───── RECORDS FOR THIS TASK

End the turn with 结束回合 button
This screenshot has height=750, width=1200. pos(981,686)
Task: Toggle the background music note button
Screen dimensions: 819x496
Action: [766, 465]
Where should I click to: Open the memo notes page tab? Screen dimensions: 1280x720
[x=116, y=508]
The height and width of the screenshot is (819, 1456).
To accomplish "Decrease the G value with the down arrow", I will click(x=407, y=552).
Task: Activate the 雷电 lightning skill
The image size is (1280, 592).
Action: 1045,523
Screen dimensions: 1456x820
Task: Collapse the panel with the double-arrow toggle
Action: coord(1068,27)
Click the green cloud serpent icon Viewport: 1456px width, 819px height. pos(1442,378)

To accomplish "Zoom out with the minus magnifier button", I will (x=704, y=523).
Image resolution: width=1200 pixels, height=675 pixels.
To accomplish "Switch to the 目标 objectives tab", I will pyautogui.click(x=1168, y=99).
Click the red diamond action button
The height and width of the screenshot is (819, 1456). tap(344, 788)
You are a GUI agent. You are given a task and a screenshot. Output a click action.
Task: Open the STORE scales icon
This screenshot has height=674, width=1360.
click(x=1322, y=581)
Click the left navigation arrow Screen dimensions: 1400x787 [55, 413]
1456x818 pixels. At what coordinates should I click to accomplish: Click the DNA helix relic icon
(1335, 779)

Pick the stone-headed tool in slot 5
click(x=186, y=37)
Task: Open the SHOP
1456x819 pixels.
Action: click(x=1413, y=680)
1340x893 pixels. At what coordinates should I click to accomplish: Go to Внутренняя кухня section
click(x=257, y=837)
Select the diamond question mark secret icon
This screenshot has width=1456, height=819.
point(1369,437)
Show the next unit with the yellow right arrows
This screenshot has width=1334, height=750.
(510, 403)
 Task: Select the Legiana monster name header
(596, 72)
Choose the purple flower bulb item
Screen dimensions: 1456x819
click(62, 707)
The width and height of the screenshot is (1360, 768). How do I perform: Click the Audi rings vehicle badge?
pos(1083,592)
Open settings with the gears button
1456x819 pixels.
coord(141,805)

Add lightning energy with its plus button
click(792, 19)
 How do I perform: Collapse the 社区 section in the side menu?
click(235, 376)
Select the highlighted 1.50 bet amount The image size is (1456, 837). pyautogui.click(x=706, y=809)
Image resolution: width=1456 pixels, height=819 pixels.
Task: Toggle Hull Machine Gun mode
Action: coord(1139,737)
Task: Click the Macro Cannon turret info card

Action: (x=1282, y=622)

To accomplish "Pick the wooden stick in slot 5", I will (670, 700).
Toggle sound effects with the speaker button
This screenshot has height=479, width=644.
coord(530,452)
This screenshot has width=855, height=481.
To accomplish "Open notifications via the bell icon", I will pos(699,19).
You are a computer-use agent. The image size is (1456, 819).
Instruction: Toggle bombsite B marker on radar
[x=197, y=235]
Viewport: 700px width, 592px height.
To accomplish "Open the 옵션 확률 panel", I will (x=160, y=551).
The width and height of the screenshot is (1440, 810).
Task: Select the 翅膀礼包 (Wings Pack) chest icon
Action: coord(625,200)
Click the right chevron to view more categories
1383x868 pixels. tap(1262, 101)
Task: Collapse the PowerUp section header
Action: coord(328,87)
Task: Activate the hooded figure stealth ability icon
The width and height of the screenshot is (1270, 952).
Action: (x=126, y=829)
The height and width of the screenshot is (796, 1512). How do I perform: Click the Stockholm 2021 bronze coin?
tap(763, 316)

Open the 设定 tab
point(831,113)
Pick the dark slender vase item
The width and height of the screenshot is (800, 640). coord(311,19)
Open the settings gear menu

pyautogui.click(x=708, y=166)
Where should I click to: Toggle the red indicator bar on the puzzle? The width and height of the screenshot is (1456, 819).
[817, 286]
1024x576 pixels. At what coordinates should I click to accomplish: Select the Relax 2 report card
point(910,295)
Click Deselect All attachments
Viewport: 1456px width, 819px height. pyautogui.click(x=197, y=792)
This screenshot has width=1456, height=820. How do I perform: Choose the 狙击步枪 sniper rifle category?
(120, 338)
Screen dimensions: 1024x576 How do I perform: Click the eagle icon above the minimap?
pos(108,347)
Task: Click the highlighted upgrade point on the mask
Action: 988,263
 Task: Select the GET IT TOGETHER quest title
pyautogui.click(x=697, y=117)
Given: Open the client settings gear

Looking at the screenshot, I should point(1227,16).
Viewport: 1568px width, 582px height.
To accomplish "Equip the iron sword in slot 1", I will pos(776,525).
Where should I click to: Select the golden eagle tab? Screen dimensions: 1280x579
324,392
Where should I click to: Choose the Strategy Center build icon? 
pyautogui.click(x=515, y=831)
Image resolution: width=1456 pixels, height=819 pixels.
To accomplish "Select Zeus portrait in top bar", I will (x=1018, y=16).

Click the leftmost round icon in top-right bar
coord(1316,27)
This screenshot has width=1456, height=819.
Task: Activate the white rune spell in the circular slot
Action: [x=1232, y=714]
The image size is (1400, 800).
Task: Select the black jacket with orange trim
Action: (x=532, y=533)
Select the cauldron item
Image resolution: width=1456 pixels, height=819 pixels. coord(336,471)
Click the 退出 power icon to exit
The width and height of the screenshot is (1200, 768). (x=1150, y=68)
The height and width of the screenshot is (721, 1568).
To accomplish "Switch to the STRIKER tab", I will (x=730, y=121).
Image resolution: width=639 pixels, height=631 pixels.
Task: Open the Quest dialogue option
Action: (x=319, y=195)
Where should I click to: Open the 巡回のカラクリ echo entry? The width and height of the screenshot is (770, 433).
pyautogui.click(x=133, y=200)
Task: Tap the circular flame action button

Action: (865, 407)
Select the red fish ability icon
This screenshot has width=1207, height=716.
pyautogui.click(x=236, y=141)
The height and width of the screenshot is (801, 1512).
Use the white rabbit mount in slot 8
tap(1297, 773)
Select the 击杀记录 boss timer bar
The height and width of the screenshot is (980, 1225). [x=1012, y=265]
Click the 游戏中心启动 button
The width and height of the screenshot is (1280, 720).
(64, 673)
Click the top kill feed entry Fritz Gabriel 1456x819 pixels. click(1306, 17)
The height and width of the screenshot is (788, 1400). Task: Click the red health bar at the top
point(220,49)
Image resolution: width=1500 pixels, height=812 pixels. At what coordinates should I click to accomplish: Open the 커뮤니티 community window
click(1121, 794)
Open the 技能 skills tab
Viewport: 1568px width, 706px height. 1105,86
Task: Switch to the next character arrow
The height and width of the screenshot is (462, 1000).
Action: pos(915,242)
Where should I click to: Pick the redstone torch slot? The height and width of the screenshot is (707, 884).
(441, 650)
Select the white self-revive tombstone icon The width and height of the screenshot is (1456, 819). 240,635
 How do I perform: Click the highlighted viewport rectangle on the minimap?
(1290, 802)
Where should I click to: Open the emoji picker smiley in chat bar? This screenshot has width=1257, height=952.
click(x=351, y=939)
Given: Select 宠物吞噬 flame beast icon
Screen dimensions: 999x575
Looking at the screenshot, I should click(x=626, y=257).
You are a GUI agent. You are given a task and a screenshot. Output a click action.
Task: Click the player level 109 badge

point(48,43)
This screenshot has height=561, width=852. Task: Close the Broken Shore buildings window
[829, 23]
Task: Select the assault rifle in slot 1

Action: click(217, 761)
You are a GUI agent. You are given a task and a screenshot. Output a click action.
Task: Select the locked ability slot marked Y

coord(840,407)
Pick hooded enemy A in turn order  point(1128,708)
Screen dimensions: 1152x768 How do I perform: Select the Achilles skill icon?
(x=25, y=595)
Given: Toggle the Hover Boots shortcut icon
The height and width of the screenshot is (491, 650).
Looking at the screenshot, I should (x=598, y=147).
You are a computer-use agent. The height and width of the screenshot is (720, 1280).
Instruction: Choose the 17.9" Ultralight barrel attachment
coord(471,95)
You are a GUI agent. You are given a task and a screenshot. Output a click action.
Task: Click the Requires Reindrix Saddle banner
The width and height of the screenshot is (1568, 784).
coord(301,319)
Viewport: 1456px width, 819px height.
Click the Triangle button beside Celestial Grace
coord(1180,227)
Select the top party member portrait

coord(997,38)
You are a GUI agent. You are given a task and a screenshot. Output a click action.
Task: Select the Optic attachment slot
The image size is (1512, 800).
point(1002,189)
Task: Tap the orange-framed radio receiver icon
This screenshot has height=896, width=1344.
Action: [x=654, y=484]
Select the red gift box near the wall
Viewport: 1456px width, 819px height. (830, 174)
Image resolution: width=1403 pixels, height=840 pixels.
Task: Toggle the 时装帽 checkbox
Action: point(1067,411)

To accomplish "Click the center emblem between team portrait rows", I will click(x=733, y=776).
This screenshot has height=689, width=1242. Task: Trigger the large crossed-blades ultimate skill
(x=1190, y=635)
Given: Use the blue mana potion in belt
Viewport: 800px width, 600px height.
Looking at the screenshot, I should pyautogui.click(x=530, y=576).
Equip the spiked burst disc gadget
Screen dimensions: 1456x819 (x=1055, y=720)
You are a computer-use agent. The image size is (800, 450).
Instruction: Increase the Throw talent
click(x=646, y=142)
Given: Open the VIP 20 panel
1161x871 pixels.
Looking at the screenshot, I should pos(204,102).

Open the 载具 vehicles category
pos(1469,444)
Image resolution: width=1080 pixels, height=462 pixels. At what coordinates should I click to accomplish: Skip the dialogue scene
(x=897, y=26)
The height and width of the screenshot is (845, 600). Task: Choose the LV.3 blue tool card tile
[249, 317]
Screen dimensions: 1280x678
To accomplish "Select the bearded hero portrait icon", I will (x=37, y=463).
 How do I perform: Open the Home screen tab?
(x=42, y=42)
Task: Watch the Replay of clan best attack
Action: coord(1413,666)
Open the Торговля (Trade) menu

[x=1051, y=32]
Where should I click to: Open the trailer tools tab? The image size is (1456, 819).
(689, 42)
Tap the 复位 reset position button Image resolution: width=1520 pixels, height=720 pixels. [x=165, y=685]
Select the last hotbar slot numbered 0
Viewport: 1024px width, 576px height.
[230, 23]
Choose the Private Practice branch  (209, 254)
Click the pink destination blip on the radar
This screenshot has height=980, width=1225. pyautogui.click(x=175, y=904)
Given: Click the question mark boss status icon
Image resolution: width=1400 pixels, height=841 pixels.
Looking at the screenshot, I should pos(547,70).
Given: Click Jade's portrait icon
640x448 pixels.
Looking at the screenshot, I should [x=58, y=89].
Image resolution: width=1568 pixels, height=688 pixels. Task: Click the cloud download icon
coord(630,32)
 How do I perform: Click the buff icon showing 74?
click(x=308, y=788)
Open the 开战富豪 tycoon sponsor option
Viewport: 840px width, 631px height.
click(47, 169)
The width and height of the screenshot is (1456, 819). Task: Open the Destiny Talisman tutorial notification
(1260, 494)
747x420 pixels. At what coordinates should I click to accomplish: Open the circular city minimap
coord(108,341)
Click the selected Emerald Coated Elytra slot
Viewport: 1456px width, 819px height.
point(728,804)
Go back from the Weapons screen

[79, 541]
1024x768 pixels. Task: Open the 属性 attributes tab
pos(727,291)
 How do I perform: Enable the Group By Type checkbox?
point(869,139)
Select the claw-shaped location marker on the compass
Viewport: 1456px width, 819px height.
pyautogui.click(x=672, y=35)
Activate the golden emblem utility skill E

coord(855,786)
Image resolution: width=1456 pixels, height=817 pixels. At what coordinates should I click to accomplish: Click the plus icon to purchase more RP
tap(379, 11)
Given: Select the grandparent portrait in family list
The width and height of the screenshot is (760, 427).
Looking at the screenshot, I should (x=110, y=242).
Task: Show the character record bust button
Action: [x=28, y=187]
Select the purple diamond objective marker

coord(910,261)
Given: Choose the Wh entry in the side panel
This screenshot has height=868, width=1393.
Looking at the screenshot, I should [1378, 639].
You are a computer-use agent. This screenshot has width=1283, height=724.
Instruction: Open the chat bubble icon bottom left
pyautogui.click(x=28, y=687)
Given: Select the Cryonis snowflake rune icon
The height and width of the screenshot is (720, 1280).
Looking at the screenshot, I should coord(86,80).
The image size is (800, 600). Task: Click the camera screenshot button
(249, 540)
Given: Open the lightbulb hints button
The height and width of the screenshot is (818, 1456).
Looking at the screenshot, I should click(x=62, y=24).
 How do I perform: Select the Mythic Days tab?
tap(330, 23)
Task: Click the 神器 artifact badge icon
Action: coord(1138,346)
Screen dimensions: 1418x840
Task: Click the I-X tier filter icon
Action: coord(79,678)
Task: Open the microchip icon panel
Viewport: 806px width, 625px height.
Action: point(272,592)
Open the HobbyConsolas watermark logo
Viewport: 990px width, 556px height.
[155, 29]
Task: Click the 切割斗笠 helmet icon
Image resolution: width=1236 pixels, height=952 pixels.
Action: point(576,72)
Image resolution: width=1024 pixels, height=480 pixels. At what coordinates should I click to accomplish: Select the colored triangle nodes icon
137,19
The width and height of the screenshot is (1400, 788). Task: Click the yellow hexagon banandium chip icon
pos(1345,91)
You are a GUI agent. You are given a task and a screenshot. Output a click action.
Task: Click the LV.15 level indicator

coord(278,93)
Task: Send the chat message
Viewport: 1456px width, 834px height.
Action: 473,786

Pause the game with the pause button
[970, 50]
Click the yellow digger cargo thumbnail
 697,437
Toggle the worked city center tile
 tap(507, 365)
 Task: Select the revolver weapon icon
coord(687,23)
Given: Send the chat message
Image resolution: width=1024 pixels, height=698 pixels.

──────────

- [AIM]
Reproduce the part of the listing that begins with the line containing "1340x893 pixels. At" and ends with the line containing "pos(1083,592)", swapping "monster" for "creature" and changing nothing else.

- [ANSWER]
1340x893 pixels. At what coordinates should I click to accomplish: Go to Внутренняя кухня section
click(x=257, y=837)
Select the diamond question mark secret icon
This screenshot has width=1456, height=819.
point(1369,437)
Show the next unit with the yellow right arrows
This screenshot has width=1334, height=750.
(510, 403)
 Task: Select the Legiana creature name header
(596, 72)
Choose the purple flower bulb item
Screen dimensions: 1456x819
click(62, 707)
The width and height of the screenshot is (1360, 768). How do I perform: Click the Audi rings vehicle badge?
pos(1083,592)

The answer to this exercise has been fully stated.